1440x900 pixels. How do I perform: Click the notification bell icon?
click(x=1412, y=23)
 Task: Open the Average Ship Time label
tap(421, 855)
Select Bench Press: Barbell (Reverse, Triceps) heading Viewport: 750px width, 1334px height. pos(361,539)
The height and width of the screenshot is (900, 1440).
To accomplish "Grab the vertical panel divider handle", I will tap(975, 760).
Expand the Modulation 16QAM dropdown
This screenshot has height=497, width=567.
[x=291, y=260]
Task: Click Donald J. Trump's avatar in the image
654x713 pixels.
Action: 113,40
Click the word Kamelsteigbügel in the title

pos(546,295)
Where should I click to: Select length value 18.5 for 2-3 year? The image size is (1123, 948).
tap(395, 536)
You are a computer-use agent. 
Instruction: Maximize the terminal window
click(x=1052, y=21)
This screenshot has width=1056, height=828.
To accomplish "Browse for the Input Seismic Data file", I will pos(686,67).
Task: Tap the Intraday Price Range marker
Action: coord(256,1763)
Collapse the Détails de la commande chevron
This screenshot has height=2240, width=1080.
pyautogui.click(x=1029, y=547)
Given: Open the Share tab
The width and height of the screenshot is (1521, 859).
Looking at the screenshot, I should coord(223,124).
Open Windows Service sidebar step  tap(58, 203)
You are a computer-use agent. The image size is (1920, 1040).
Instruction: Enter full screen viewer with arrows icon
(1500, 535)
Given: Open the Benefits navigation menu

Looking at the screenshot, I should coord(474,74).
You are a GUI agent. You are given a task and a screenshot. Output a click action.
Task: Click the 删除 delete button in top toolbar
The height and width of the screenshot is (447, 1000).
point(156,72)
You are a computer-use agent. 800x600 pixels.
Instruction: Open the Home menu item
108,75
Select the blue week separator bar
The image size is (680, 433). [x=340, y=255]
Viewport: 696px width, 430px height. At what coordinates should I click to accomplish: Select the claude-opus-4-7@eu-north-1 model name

Prompt: Could you write out every entry above exactly as it appears?

The completed task:
1440x900 pixels. How do I perform: Click the notification bell icon?
click(x=1412, y=23)
 Task: Open the Average Ship Time label
tap(421, 855)
Select Bench Press: Barbell (Reverse, Triceps) heading Viewport: 750px width, 1334px height. pos(361,539)
The height and width of the screenshot is (900, 1440).
To accomplish "Grab the vertical panel divider handle", I will tap(975, 760).
Expand the Modulation 16QAM dropdown
This screenshot has height=497, width=567.
[x=291, y=260]
Task: Click Donald J. Trump's avatar in the image
654x713 pixels.
Action: 113,40
Click the word Kamelsteigbügel in the title

pos(546,295)
Where should I click to: Select length value 18.5 for 2-3 year? The image size is (1123, 948).
tap(395, 536)
You are a computer-use agent. 
Instruction: Maximize the terminal window
click(x=1052, y=21)
This screenshot has width=1056, height=828.
To accomplish "Browse for the Input Seismic Data file", I will pos(686,67).
Task: Tap the Intraday Price Range marker
Action: coord(256,1763)
Collapse the Détails de la commande chevron
This screenshot has height=2240, width=1080.
pyautogui.click(x=1029, y=547)
Given: Open the Share tab
The width and height of the screenshot is (1521, 859).
Looking at the screenshot, I should coord(223,124).
Open Windows Service sidebar step  tap(58, 203)
You are a computer-use agent. The image size is (1920, 1040).
Instruction: Enter full screen viewer with arrows icon
(1500, 535)
Given: Open the Benefits navigation menu

Looking at the screenshot, I should coord(474,74).
You are a GUI agent. You are given a task and a screenshot. Output a click action.
Task: Click the 删除 delete button in top toolbar
The height and width of the screenshot is (447, 1000).
point(156,72)
You are a computer-use agent. 800x600 pixels.
Instruction: Open the Home menu item
108,75
Select the blue week separator bar
The image size is (680, 433). [x=340, y=255]
Viewport: 696px width, 430px height. At what coordinates should I click to accomplish: Select the claude-opus-4-7@eu-north-1 model name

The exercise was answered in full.